Problem to solve:
Please set down each record exactly as it appears, but leave out any pictures.

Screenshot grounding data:
★ ★ ★ ★

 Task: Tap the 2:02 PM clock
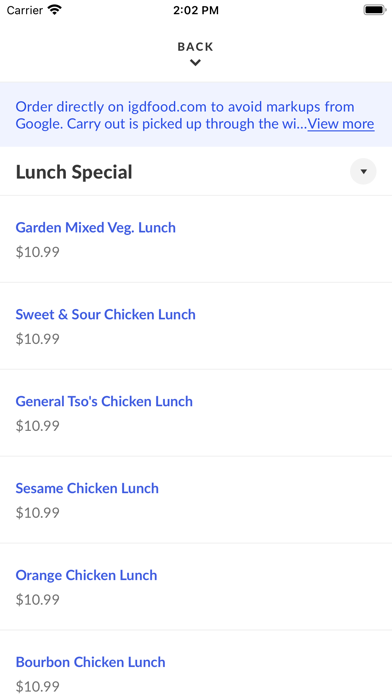(196, 10)
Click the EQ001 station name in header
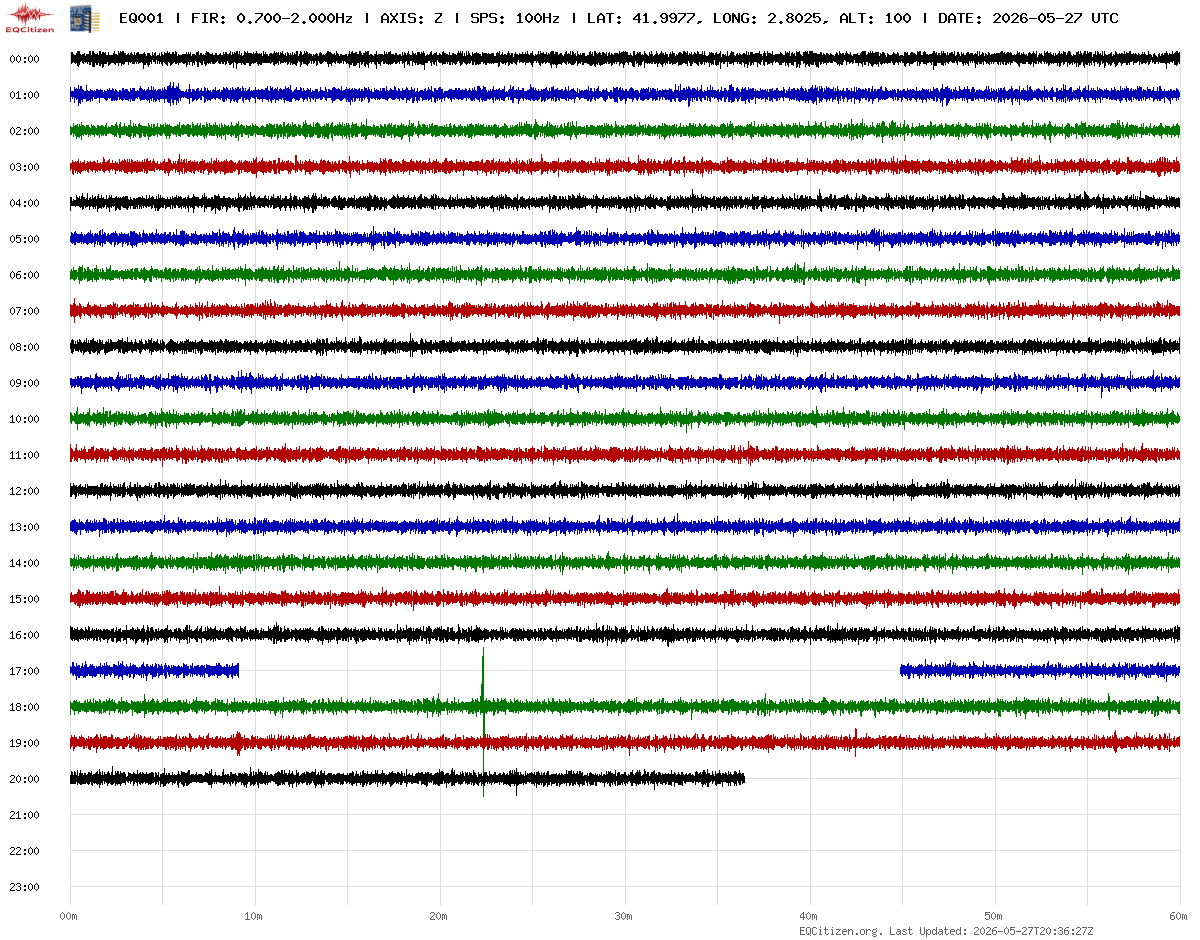Image resolution: width=1200 pixels, height=940 pixels. (141, 18)
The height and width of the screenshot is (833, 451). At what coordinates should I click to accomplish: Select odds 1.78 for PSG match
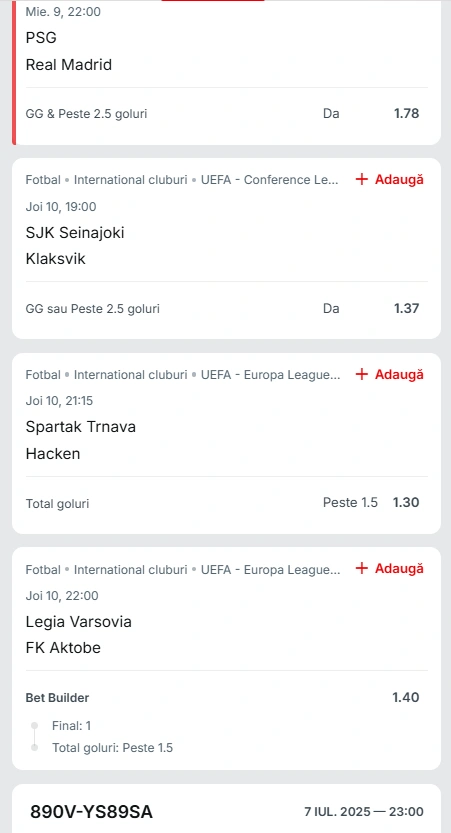click(406, 113)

★ ★ ★ ★

Task output:
 Task: Tap the 2:02 PM clock
(196, 10)
Click the EQ001 station name in header
Image resolution: width=1200 pixels, height=940 pixels. (141, 18)
The height and width of the screenshot is (833, 451). At what coordinates should I click to accomplish: Select odds 1.78 for PSG match
click(406, 113)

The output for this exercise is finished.